Primary bone tumours

Osteosarcoma

Several subtypes of osteosarcoma exist. Over 90% are high-grade intramedullary tumours, half of which are osteoblastic and the other half are split equally between fibroblastic and chondroblastic osteosarcomas. The remaining 10% are made up of small subgroups including telangiectatic osteosarcoma, extraosseous osteosarcoma, juxtacortical osteosarcoma and malignant fibrous histiocytoma of bone which is treated in the same way as intramedullary osteosarcoma.
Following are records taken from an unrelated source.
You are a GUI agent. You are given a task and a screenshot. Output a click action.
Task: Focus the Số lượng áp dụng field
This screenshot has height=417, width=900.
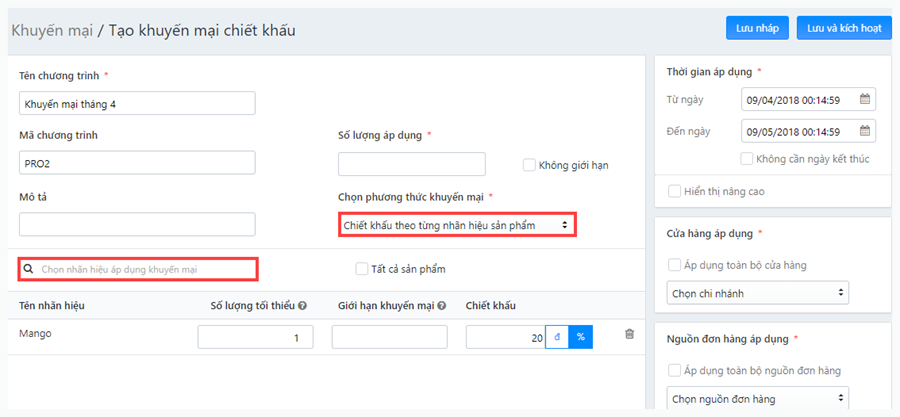click(x=412, y=164)
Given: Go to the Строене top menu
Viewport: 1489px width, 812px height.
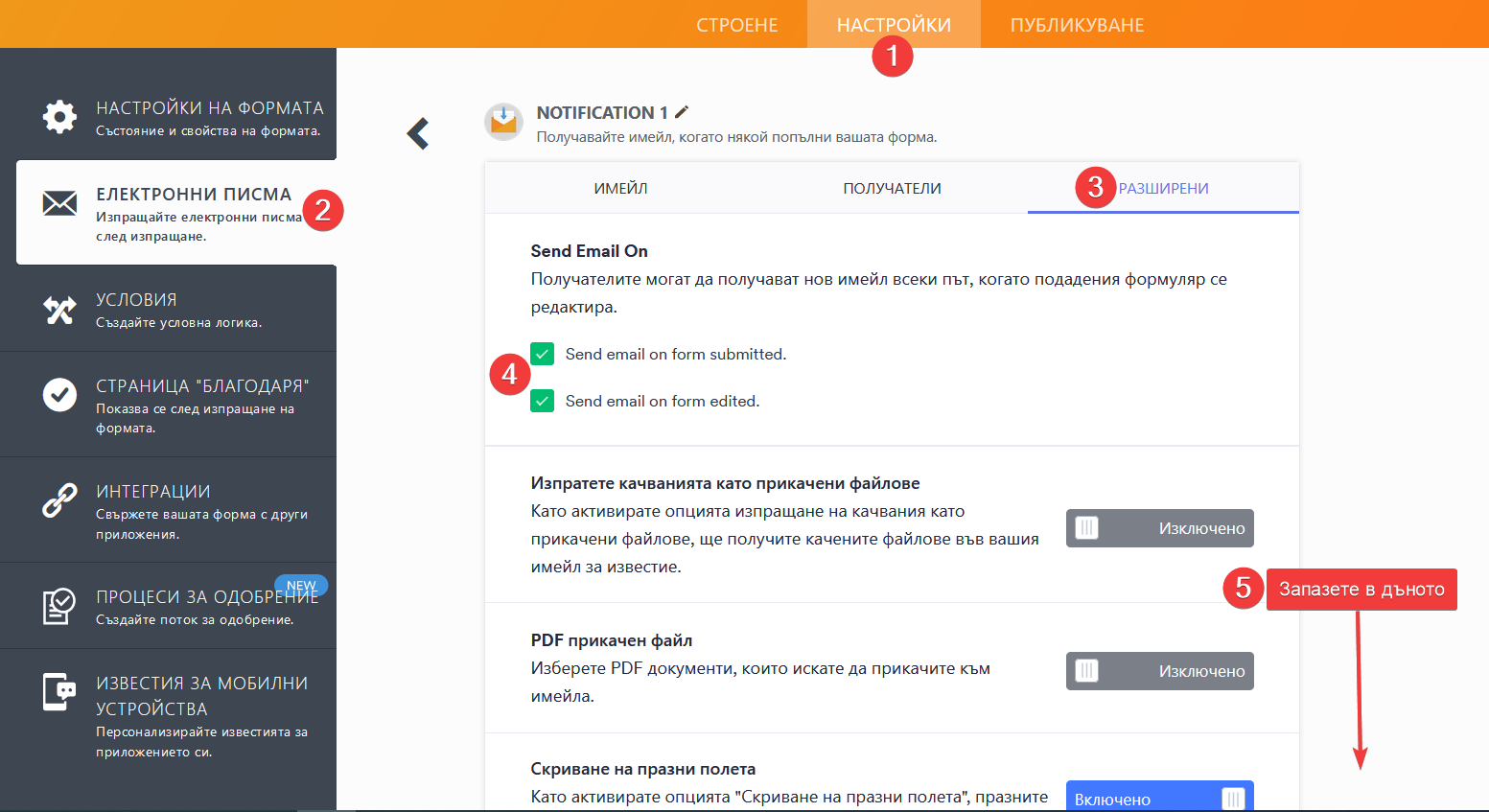Looking at the screenshot, I should (736, 25).
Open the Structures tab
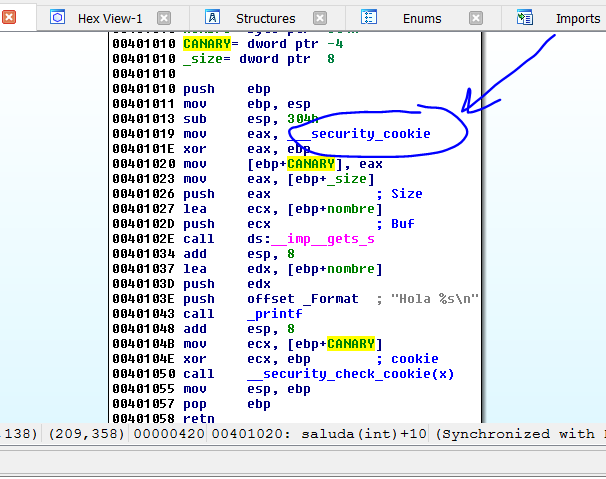This screenshot has height=479, width=606. [x=265, y=18]
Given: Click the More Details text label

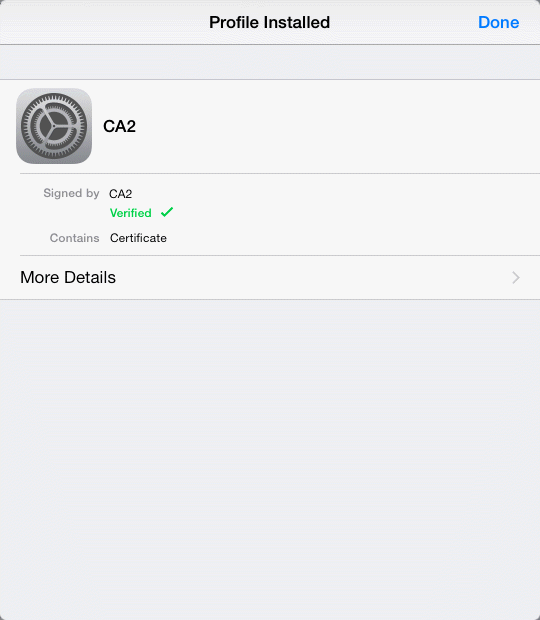Looking at the screenshot, I should (68, 278).
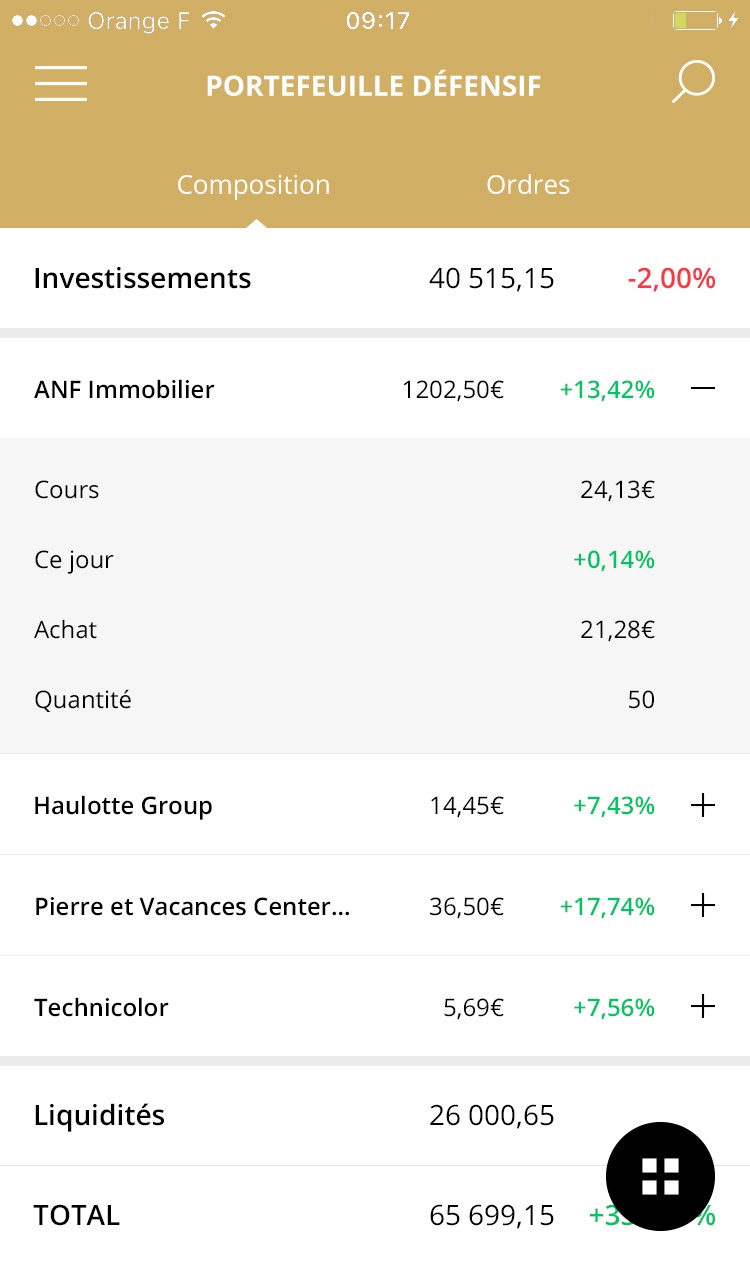This screenshot has width=750, height=1266.
Task: Tap the Portefeuille Défensif title
Action: (x=373, y=86)
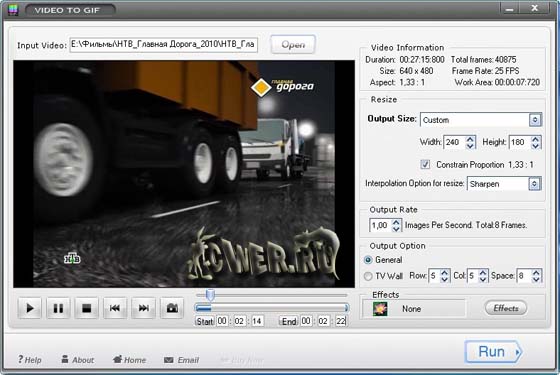The height and width of the screenshot is (375, 560).
Task: Open the Help link
Action: click(x=30, y=360)
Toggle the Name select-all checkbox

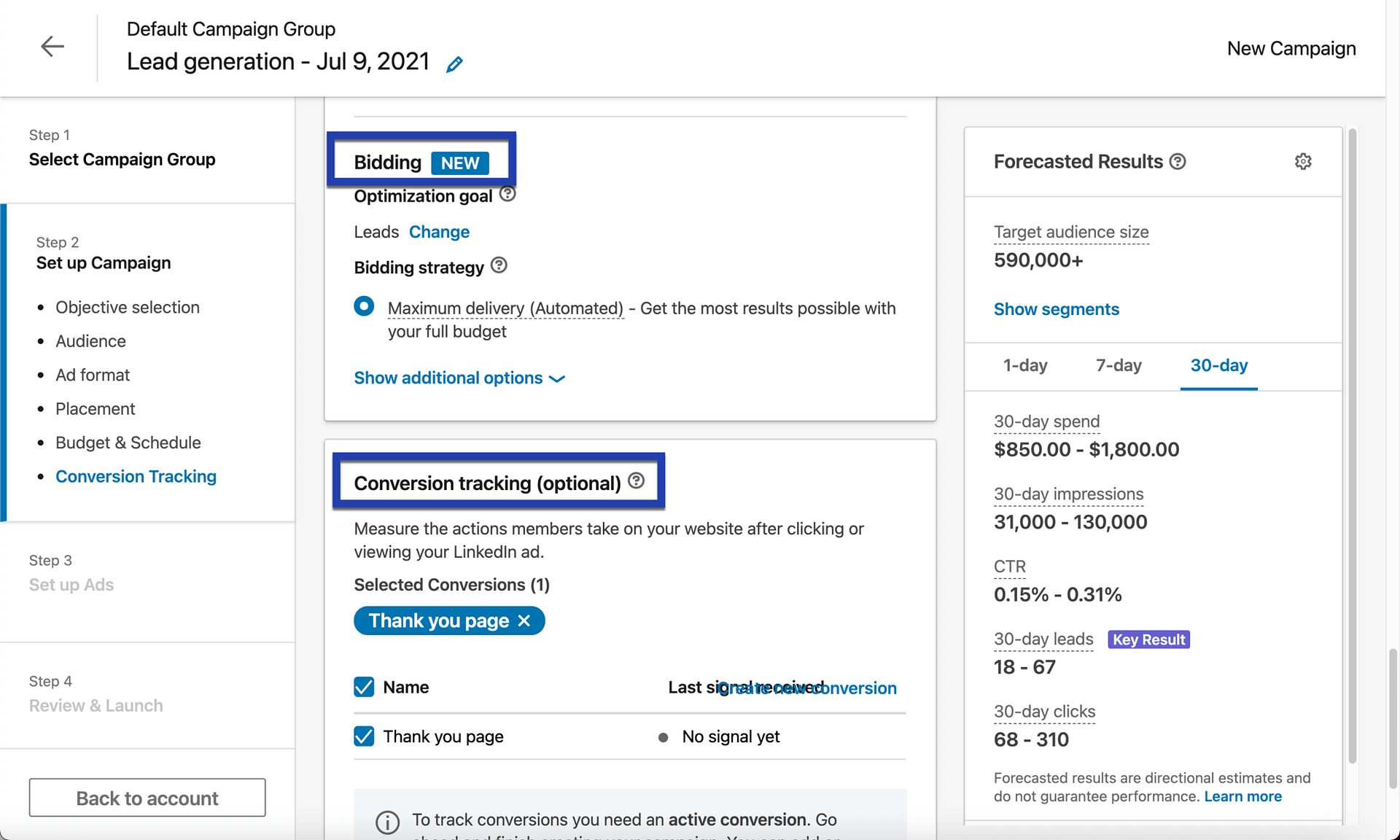364,687
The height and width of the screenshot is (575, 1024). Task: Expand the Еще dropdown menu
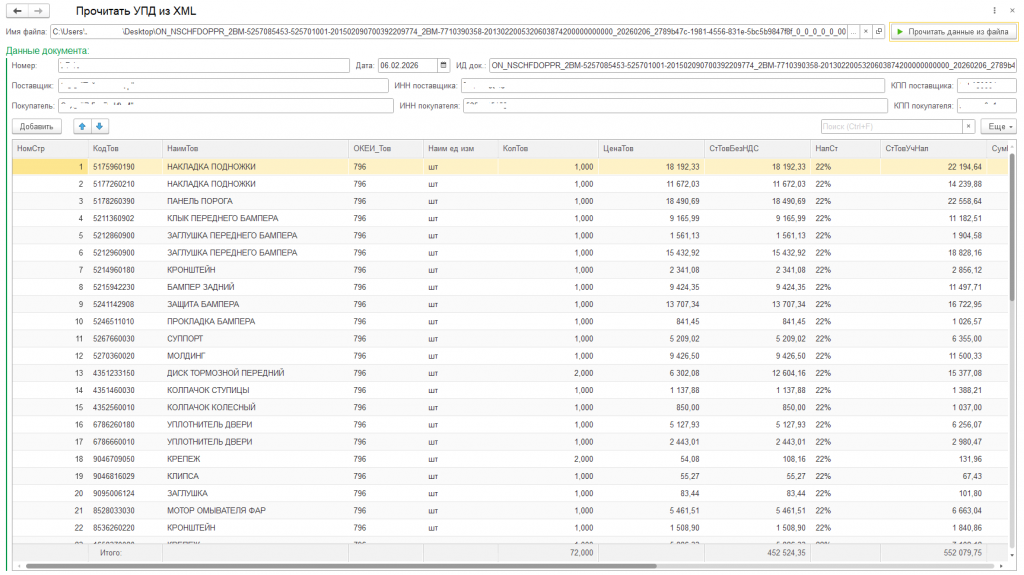998,127
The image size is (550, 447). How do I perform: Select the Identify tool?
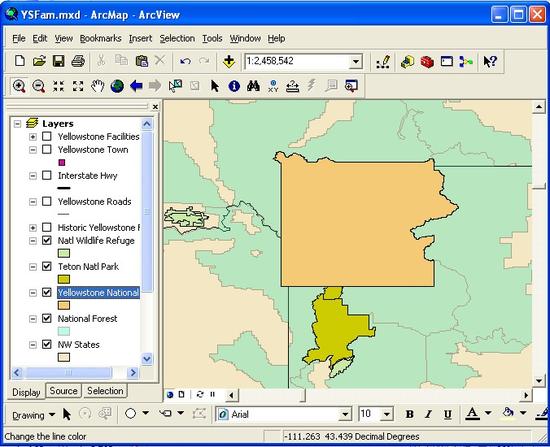pos(234,86)
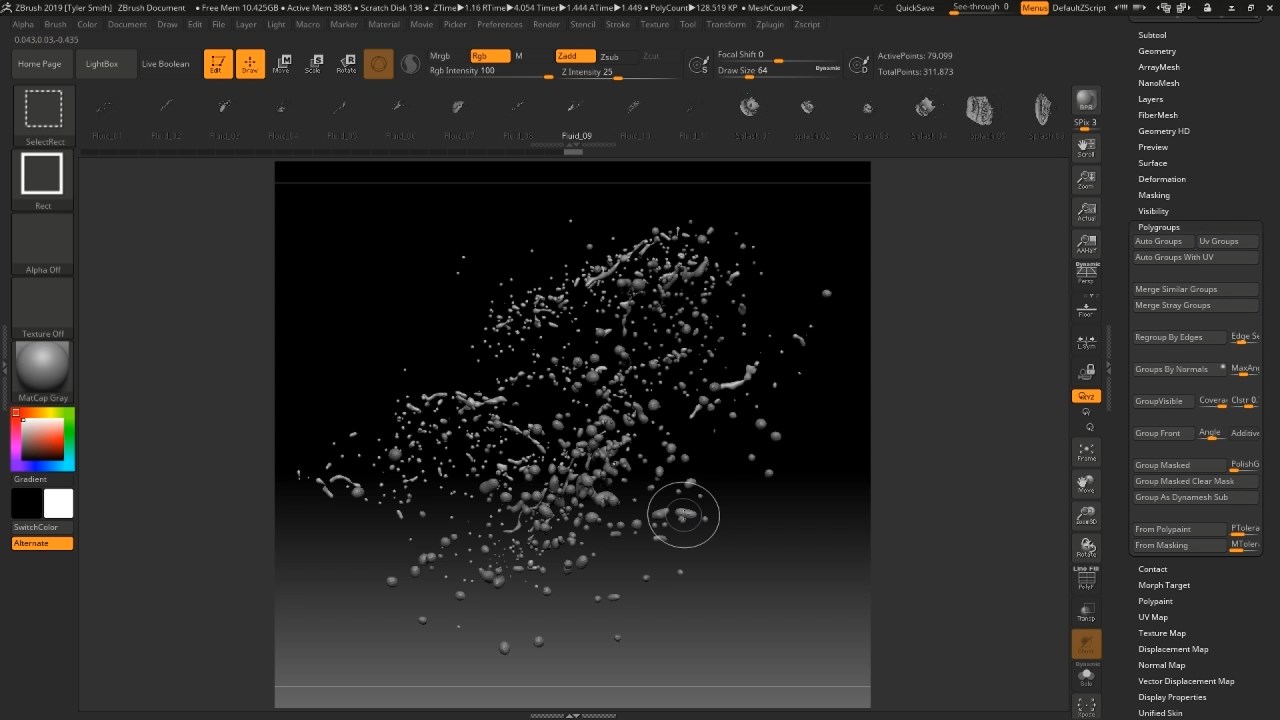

Figures 15.1 and 15.2 show imaging features of osteosarcoma. Box 15.2 shows prognostic factors in osteosarcoma. An overview of management is shown in Figure 15.3.

Localized osteosarcoma

Localized osteosarcoma is treated with neoadjuvant chemotherapy followed by surgery (Figure 15.4) and adjuvant chemotherapy.

Metastatic osteosarcoma

In one study 11.4% osteosarcoma patients had metastases at the time of presentation. Metastases can occur in the lungs, bone and bone marrow. Lymph node and brain metastases are exceptionally rare. Isolated pulmonary metastases have the best prognosis and bone metastases the worst prognosis. Overall survival at 5 years ranges from 10–50%. Up to 30% of patients with lung metastases survive over 10 years with a combination of surgery, combination chemotherapy and occasionally radiotherapy. Although the chance of cure is small, patients particularly with limited and potentially resectable lung metastases should be treated aggressively with chemotherapy and surgery.

Ewing’s sarcoma

Presentation

Unlike osteosarcomas which present most often in the epiphyses of long bones, Ewing’s sarcomas occur within the diaphysis and are often associated with a soft tissue mass. The soft tissue reaction may be confused for infection and contribute to delay in diagnosis. The median delay from symptoms (Box 15.1) to diagnosis is 6–9 months. The most common sites are long bones (53%) or the axial skeleton (47%). 25% have a soft tissue primary. Systemic symptoms (fever, anorexia, weight loss, and lethargy) may be present and are associated with advanced disease. 25% patients have metastases at presentation. Subclinical metastases are present in 80–90% with apparently localized disease, necessitating multimodality treatment even in apparently small volume localized disease. Prognostic factors are listed in Box 15.4.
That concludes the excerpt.